[Passage shown Boundary: Start]

By KATHRYNE RUBRIGHT
OTTAWA — The Ohio Supreme Court convened Wednesday at Ottawa-Glandorf High School for its first off-site session in Putnam County, giving local high school students an up-close look at oral arguments.
Prior to convening, the justices explained to the students, who were from Ottawa-Glandorf as well as the other Putnam County high schools, that after hearing arguments from the lawyers, the justices would gather in a conference room — in this case the band room — to discuss the arguments.
The justices would take a tentative vote and decide who will write the opinion, then circulate a draft opinion. Additional discussion and writing is possible before the final opinion is issued.
The students had a chance to ask the justices about dissenting opinions, interesting or memorable cases and how they became justices.
Dissenting opinions don’t always have an effect, or if they do, it might not be for decades, Justice Patrick Fischer said. He gave the example of Plessy v. Ferguson being overturned by Brown v. Board of Education on the issue of public school segregation nearly 60 years later.
Justice Mary DeGenaro, who joined the court in January when she replaced Bill O’Neill, said some of her most interesting previous cases dealt with oil and gas issues, and that some of her dissenting opinions in that area were adopted by the state Supreme Court before she arrived.

[Passage shown Boundary: End]
[Information shown Boundary: Start]

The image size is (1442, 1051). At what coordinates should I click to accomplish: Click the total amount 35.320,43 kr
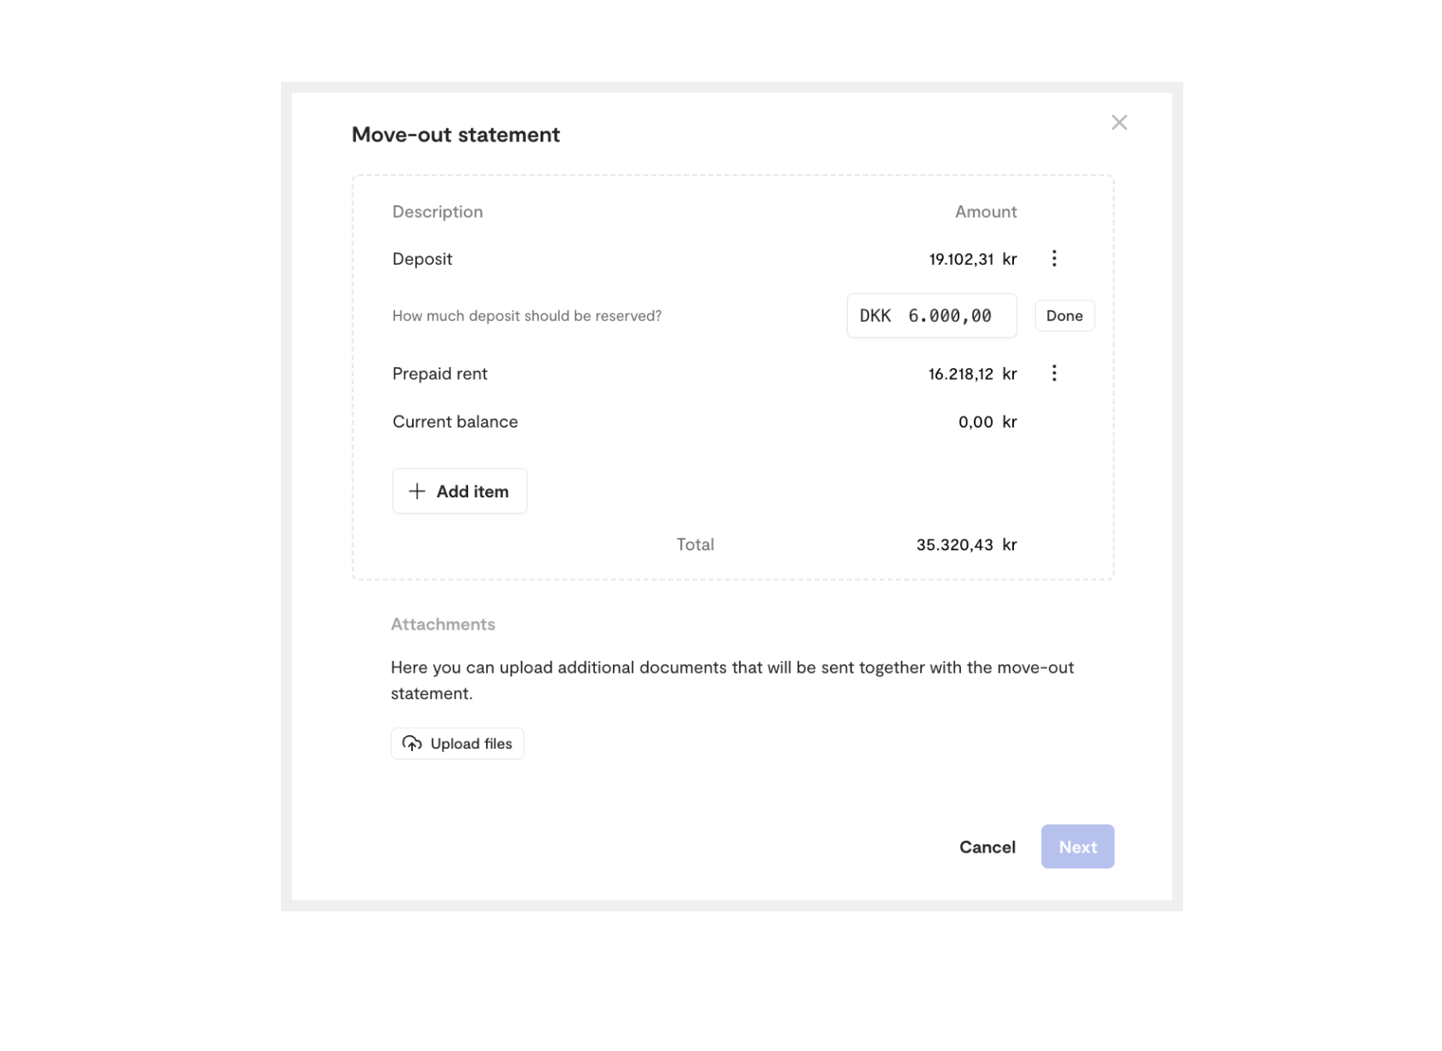pyautogui.click(x=966, y=545)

[Information shown Boundary: End]

In the article about the Ohio Supreme Court session, condense the paragraph that begins "Dissenting opinions don't always have an effect" into a single shorter sentence that keeps its main facts.

Justice Patrick Fischer said dissenting opinions may have no effect, or one that takes decades, citing Brown v. Board of Education overturning Plessy v. Ferguson on public school segregation nearly 60 years later.